L’essentiel à retenir
- Depuis le début de l'opération en Iran, les banques appliquent une hausse des taux lente et maîtrisée.
- Un scénario optimiste prévoit une stabilisation des taux entre 3 % et 3,5 % si le conflit prend fin rapidement.
- Un scénario pessimiste envisage des taux grimpant jusqu'à 4 % en cas de poursuite de la guerre et d'intervention de la BCE.
- L'attitude des banques au second semestre sera déterminante pour le dynamisme du marché.
Une réaction bancaire pour l'instant contenue
Malgré le déclenchement des hostilités en Iran, les établissements bancaires partenaires de Meilleurtaux n'ont pas cédé à la panique. On observe actuellement un glissement lent des taux, les banques choisissant de rogner sur leurs marges pour ne pas casser la dynamique commerciale du printemps.
Aucune d'elles ne veut briser la reprise par de brutales hausses de taux
explique Maxime Chipoy, Directeur éditorial de Meilleurtaux. Cette stratégie permet de maintenir, pour le moment, des conditions d'emprunt acceptables pour les ménages, malgré la pression sur les taux directeurs.
Le scénario d'une stabilisation à 3,5 %
Si le conflit en Iran s'apaise rapidement sans impacter durablement l'inflation ou la croissance économique, le marché pourrait rester sur sa trajectoire actuelle.

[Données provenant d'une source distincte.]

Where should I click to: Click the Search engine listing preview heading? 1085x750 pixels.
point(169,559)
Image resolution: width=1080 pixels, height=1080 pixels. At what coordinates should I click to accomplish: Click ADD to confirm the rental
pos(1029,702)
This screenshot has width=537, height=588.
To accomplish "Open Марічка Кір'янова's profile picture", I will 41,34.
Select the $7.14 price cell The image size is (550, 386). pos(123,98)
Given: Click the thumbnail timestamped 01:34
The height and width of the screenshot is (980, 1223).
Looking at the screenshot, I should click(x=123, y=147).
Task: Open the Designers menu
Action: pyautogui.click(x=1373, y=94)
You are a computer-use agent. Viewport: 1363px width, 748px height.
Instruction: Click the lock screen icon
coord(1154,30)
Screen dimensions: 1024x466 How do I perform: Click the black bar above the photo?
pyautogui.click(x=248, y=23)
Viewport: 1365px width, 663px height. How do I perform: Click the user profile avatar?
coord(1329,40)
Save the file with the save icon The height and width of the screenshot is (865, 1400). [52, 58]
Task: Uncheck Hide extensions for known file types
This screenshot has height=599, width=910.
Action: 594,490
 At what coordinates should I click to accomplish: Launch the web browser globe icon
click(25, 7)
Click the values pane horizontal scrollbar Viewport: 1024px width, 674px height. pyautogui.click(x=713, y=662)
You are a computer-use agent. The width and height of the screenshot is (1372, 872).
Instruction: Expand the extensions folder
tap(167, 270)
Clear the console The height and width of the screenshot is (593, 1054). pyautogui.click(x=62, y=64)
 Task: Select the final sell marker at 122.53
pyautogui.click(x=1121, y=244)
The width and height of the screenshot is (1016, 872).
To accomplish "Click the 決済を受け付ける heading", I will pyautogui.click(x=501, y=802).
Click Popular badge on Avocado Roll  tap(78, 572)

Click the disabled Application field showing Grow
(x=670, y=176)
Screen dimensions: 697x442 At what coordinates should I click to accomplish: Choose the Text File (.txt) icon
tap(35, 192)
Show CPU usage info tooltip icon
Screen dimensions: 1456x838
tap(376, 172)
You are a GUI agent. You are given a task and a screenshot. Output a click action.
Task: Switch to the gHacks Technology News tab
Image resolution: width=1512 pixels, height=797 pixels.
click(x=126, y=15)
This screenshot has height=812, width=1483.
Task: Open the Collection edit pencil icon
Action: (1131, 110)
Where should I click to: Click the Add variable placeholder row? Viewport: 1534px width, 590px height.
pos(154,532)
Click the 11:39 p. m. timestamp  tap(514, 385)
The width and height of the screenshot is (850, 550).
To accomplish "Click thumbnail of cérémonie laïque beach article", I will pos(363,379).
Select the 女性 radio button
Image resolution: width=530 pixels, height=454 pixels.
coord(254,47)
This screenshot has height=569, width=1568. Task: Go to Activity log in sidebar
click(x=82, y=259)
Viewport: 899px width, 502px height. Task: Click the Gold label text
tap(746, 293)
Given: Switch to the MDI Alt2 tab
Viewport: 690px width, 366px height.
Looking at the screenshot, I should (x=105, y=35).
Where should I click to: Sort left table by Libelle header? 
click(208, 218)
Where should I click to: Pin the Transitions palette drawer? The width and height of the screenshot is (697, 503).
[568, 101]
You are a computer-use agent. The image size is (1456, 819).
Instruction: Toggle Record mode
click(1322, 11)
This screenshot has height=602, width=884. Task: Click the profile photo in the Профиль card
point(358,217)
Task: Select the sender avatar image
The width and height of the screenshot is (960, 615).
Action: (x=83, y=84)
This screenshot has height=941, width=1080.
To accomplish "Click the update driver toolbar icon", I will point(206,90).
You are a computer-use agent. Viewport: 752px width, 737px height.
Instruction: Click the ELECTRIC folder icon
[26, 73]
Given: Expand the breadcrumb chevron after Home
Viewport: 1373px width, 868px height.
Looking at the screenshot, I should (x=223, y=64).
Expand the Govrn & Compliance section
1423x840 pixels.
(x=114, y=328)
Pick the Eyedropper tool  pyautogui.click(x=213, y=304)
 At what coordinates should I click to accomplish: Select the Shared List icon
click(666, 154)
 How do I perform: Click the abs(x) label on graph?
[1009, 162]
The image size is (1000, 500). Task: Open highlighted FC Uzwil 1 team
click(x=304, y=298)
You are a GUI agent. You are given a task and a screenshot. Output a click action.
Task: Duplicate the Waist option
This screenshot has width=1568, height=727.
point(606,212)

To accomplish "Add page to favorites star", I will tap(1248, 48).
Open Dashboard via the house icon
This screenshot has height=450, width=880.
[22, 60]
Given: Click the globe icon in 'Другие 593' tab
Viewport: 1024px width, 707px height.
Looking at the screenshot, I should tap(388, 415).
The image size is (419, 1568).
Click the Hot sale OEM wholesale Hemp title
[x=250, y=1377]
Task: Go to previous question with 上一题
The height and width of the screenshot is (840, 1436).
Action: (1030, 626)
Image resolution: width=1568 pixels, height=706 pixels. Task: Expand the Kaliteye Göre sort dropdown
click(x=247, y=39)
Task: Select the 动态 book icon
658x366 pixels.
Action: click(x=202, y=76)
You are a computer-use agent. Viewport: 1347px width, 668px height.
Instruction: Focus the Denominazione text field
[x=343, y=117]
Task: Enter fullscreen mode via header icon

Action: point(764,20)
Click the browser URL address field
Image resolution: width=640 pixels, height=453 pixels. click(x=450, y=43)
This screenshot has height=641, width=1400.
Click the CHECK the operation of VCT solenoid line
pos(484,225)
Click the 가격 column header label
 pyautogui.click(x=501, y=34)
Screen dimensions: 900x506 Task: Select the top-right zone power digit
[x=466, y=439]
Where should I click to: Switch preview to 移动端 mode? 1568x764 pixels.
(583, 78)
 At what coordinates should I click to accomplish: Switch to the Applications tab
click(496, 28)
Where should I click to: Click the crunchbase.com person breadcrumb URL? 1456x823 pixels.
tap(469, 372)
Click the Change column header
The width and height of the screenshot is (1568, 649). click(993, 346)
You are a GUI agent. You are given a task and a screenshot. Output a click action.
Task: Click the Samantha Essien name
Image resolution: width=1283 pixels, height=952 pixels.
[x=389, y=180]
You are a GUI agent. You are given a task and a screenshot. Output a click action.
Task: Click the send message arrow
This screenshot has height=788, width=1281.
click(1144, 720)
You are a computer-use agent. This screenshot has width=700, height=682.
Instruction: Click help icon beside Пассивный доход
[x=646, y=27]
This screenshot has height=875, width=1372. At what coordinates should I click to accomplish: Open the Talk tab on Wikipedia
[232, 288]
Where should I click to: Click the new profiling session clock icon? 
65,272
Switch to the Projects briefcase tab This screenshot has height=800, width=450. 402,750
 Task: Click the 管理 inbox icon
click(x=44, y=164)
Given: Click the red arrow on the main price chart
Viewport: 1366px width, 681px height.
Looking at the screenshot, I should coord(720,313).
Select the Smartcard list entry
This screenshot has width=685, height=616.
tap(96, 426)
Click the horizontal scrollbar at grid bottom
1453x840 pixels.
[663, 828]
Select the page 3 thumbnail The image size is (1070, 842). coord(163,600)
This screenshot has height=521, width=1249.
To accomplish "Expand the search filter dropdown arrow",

Dans ce cas de figure, le volume de transactions se situerait entre 900 000 et 1 million de ventes annuelles, avec des taux oscillant dans une fourchette de 3 % à 3,5 %.
Il est toutefois à noter qu'une baisse plus marquée des taux semble exclue, notamment en raison des tensions potentielles liées à l'élection présidentielle française.
Le risque d'un coup d'arrêt au second semestre
Le second scénario, plus inquiétant, repose sur une prolongation du conflit. Une telle situation pourrait contraindre la Banque Centrale Européenne (BCE) à relever ses taux directeurs, par exemple de 25 points de base lors de ses prochaines réunions.
Cette hausse pourrait propulser les taux de crédit immobilier jusqu’à 4 %, provoquant un blocage du marché. L'effet conjugué de la hausse du coût du crédit, de l'incertitude géopolitique refroidissant les acheteurs, et d'un taux d'usure redevenant limitant, pèserait lourdement sur l'activité immobilière en fin d'année.
Bon à savoir
Si les banques réalisent leurs objectifs de production de crédit durant le printemps, elles pourraient être moins enclines à faire des efforts commerciaux au second semestre, surtout si le contexte international reste instable.